* [Assignment] Each line of the records that holds "chart" should be shown in full.

* [Information given]
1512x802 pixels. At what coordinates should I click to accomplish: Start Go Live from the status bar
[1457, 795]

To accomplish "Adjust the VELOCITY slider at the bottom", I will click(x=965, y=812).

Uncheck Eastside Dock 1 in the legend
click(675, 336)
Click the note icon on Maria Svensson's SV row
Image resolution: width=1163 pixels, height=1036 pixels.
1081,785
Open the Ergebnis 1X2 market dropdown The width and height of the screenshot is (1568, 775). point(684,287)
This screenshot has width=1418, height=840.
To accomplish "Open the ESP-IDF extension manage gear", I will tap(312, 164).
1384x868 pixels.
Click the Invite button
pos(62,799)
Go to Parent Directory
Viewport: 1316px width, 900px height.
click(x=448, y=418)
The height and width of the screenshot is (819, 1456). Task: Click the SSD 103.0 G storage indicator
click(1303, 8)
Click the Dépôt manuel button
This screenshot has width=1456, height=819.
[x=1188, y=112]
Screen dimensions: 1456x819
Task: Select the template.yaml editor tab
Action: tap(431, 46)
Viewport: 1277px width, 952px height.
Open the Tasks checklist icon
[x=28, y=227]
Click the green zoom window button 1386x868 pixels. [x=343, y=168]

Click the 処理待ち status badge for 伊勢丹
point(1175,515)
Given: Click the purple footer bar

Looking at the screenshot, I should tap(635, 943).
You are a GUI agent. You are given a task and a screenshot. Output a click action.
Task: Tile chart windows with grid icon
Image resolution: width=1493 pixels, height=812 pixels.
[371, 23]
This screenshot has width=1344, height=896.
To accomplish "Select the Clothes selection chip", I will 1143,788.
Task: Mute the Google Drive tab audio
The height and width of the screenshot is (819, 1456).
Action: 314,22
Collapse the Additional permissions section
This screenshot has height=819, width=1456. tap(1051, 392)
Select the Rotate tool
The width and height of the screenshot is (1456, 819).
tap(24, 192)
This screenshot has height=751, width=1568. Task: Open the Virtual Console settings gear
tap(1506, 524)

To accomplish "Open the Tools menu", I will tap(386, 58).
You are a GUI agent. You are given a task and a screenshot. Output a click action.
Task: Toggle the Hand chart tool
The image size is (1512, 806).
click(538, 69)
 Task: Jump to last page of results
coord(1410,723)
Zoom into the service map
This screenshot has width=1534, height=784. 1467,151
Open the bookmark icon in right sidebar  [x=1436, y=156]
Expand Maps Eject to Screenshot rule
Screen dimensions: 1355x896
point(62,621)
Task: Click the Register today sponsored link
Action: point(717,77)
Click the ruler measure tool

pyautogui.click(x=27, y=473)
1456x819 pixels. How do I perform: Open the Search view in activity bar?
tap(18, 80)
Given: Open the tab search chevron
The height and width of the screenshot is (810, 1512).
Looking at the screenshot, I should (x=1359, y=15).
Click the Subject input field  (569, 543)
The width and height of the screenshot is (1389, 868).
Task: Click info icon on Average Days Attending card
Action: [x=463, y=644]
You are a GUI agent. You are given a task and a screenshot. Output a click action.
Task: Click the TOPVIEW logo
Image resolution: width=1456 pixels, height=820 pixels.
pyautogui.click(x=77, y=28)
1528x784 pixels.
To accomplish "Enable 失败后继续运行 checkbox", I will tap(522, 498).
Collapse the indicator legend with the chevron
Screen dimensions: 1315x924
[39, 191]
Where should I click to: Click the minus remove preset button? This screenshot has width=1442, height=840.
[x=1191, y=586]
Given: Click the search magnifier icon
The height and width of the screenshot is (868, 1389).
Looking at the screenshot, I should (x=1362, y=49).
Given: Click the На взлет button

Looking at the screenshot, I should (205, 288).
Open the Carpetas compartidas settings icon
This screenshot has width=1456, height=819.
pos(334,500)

* [Answer section]
Task: Tile chart windows with grid icon
Task: Toggle the Hand chart tool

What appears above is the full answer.